Randomized controlled trials: when the gold standard leaves you with fool’s gold

If I told you that I read a randomized double-blinded placebo-controlled trial conducted over 5 years and carried out in over 18,000 participants, is there any scenario under which you would not believe it to be an excellent trial?

Randomized-controlled trials (RCTs) are considered the gold standard for establishing reliable knowledge and for establishing cause and effect. By randomly allocating alike participants into a treatment or control group, much of the bias encountered in observational studies is reduced substantially. But if there’s one thing you learn by reading beyond the abstract, there’s more than meets the eye.

Case in point: last month JAMA published the results of such a trial design entitled, “Effect of Long-term Vitamin D Supplementation vs Placebo on Risk of Depression or Clinically Relevant Depressive Symptoms and on Change in Mood Scores.”

The opening line from the paper establishes the study’s clinical importance: “Low levels of 25-hydroxyvitamin D have been associated with higher risk for depression later in life, but there have been few long-term, high-dose large-scale trials [of vitamin D supplementation].”¹

Vitamin D deficiency is generally defined by vitamin D levels below 20 ng/mL. To determine whether raising vitamin D levels reduce depression risk, the participants were randomized to either a daily placebo or a vitamin D supplement containing 2,000 IU. Here’s the upshot of the paper from the perspective of the authors: the study’s findings did not support the use of vitamin D in adults to prevent depression. The investigators did not find statistically significant differences in their primary outcomes: the total risk of depression or clinically relevant depressive symptoms or the long-term trajectory in mood scores.

Given its strengths, you may be surprised that I think this trial was far from amazing. So, what are my problems with this trial and why don’t I think it generated reliable evidence in support of its conclusions? What follows might be best described as a Journal Club Light. I’m planning on recording and sharing a more in-depth Journal Club discussing this paper (and/or other papers like it) with my team.

There are a few questions I asked myself before accepting the findings in this trial and I’ll expand on some of them below. These questions, while by no means exhaustive, should demonstrate why you always need to look below the surface (e.g., the abstract or press release), even when what you’re looking at is considered the gold standard of evidence.

How rigorously was the variable of interest isolated?
Did they reach their target endpoint (i.e., what were the follow-up vitamin D levels?)?
What were the baseline characteristics?
What was the primary outcome and how was it determined?
What was the adherence and how was it monitored?
What was the dose of the intervention?

How rigorously was the variable of interest isolated?

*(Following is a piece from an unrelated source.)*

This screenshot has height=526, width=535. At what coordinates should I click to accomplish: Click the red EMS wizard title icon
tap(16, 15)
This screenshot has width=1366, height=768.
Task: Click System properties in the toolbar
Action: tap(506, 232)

A total of 9,181 participants were randomized to receive vitamin D and 9,172 were randomized to receive a placebo. Given the trial was randomized, double-blinded, and placebo-controlled, it seems safe to assume they isolated vitamin D supplementation from confounding variables quite well.

However, the intervention actually employed what is called a 2 x 2 factorial design. A factorial design is one involving two or more factors in a single experiment. This study didn’t just look at vitamin D supplementation, it also included fish oil supplementation. This means that of the 9,181 participants randomized to vitamin D, half (4,608) were randomized to fish oil and the other half (4,573) to a second placebo, as the Table below shows.

Table. 2×2 factorial design of vitamin D and fish oil supplementation.

Yet, when examining the primary outcome—risk of depression or clinically relevant depressive symptoms—the investigators lumped the vitamin D + fish oil and vitamin D + fish oil placebo (Boxes A & C in the Table) groups together and referred to it as the “vitamin D group” throughout the paper, including the title, and omitting the fact that half of the vitamin D intervention group were also randomized to fish oil (Box A in the Table). Taking a vitamin D supplement alongside a fish oil supplement might have a different effect than taking a vitamin D supplement alone. Given the title of the paper and the clinical question, why wouldn’t the investigators exclude the groups taking fish oil to eliminate this variable?

Did they reach their target endpoint (i.e., what were the follow-up vitamin D levels?)?

We don’t know. They weren’t measured at follow-up.

Remember the question the investigators are trying to answer in this trial. If low levels of vitamin D are associated with increased risk of depression later in life, will increasing vitamin D levels by supplementing with vitamin D decrease depression risk? The problem is we don’t know what vitamin D levels looked like in the vitamin D group compared to placebo after 5.3 years, the median duration of treatment.

Let that sink in for a moment.

In a double-blind placebo-controlled randomized clinical trial addressing whether increasing levels of vitamin D can prevent depression, the investigators did not confirm whether, and by how much, vitamin D supplementation increased vitamin D levels in their participants.

Instead, the investigators tested vitamin D levels in a subgroup, less than 10% of all participants, repeating vitamin D measurements at baseline and after 12 months (in a 64-month study), and found that mean vitamin D levels increased from 31 ng/mL at baseline to 42 ng/mL at 1 year and changed minimally (less than 1 ng/mL) in the placebo group.

I don’t think we should assume what vitamin D levels were in the participants after 5 years of follow-up. The benefit of well-designed RCTs is the elimination of assumptions like these.

What were the baseline characteristics?

Did all of the participants have low levels of vitamin D at baseline? Only about 11% of participants were considered vitamin D-deficient to begin with. Baseline values for all participants was a mean of 31 ng/mL. (These baseline values also appear to be drawn from a subgroup of individuals. The mean data was gathered from 11,417 participants, which is about 60% of the total number of participants in the study.)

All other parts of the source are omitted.